-- Start SELECTED EXCERPT --

It was with much regret, therefore, that his master received the proposals for his return to his countrymen, to which nothing but the rich treasure of glass beads, hawk-bells, and other jewels of like value, sent for his ransom, would have induced him to consent. When Aguilar reached the coast, there had been so much delay that the brigantines had sailed; and it was owing to the fortunate return of the fleet to Cozumel that he was enabled to join it.
On appearing before Cortés, the poor man saluted him in the Indian style, by touching the earth with his hand and carrying it to his head. The commander, raising him up, affectionately embraced him, covering him at the same time with his own cloak, as Aguilar was simply clad in the habiliments of the country, somewhat too scanty for a European eye. It was long, indeed, before{342} the tastes which he had acquired in the freedom of the forest could be reconciled to the constraints either of dress or manners imposed by the artificial forms of civilization. Aguilar’s long residence in the country had familiarized him with the Mayan dialects of Yucatan, and, as he gradually revived his Castilian, he became of essential importance as an interpreter. Cortés saw the advantage of this from the first, but he could not fully estimate all the consequences that were to flow from it.[542]
The repairs of the vessels being at length completed, the Spanish commander once more took leave of the friendly natives of Cozumel, and set sail on the fourth of March. Keeping as near as possible to the coast of Yucatan, he doubled Cape Catoche, and with flowing sheets swept down the broad bay of Campeachy, fringed with the rich dye-woods which have since furnished so important an article of commerce to Europe. He passed Potonchan, where Cordova had experienced a rough reception from the natives; and soon after reached the mouth of the Rio de Tabasco, or Grijalva, in which that navigator had carried on so lucrative a traffic. Though mindful of the great object of his voyage,—the visit to the Aztec territories,—he was desirous of acquainting himself with the resources of this country, and determined to ascend the river and visit the great town on its borders.

-- End SELECTED EXCERPT --
-- Start ENTRIES SHOWN --

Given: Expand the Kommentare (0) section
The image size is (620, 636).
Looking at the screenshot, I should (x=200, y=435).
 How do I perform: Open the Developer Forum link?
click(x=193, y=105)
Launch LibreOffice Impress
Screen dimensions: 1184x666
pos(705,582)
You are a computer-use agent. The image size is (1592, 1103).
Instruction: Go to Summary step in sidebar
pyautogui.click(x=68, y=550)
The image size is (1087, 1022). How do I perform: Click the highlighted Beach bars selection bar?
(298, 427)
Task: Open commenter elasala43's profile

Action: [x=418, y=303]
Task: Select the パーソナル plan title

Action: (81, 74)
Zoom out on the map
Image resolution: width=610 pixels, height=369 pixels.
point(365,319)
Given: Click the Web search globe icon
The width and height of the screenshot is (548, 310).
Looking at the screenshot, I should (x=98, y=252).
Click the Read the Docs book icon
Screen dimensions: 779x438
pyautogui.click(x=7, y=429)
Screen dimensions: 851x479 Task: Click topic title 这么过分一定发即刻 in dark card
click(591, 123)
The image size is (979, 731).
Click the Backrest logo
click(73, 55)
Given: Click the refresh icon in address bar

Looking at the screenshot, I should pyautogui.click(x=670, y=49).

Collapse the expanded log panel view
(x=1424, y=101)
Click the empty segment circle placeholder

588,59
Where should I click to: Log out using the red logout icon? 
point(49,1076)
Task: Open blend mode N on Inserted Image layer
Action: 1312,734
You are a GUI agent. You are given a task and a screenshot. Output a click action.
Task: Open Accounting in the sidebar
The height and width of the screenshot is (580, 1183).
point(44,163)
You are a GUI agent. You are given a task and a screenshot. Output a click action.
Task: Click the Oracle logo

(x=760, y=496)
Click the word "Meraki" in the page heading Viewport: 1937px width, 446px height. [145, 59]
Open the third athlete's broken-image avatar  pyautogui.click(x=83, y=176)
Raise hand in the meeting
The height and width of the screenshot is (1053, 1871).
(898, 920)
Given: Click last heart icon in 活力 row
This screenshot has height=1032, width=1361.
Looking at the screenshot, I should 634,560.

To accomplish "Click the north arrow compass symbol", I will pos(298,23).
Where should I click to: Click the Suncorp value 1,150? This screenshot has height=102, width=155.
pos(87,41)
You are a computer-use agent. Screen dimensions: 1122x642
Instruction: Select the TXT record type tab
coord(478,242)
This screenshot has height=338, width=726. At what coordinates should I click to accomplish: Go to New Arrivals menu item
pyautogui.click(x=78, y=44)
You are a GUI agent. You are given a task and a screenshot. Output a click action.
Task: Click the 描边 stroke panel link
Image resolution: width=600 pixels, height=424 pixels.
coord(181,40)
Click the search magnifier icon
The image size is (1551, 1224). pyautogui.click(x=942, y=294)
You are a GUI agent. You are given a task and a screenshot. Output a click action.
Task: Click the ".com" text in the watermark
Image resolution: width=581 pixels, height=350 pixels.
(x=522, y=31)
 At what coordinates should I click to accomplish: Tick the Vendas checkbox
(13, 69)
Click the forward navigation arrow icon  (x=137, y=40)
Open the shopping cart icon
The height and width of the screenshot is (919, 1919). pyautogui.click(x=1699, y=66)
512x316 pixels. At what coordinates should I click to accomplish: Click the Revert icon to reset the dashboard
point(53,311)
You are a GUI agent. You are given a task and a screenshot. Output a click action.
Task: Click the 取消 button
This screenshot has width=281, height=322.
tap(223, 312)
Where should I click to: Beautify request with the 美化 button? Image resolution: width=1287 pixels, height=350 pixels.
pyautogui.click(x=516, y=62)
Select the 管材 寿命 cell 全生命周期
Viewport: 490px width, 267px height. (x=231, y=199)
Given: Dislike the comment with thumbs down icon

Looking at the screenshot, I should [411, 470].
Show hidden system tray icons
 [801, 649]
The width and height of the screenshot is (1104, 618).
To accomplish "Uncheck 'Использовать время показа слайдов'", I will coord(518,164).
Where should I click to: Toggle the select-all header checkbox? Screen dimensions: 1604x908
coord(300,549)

-- End ENTRIES SHOWN --

**THE REQUEST:** From the passage on Aguilar's return and the voyage of Cortés, extract word for word the stretch from "It was with" through "to join it.".

**RESPONSE TO THE TASK:**
It was with much regret, therefore, that his master received the proposals for his return to his countrymen, to which nothing but the rich treasure of glass beads, hawk-bells, and other jewels of like value, sent for his ransom, would have induced him to consent. When Aguilar reached the coast, there had been so much delay that the brigantines had sailed; and it was owing to the fortunate return of the fleet to Cozumel that he was enabled to join it.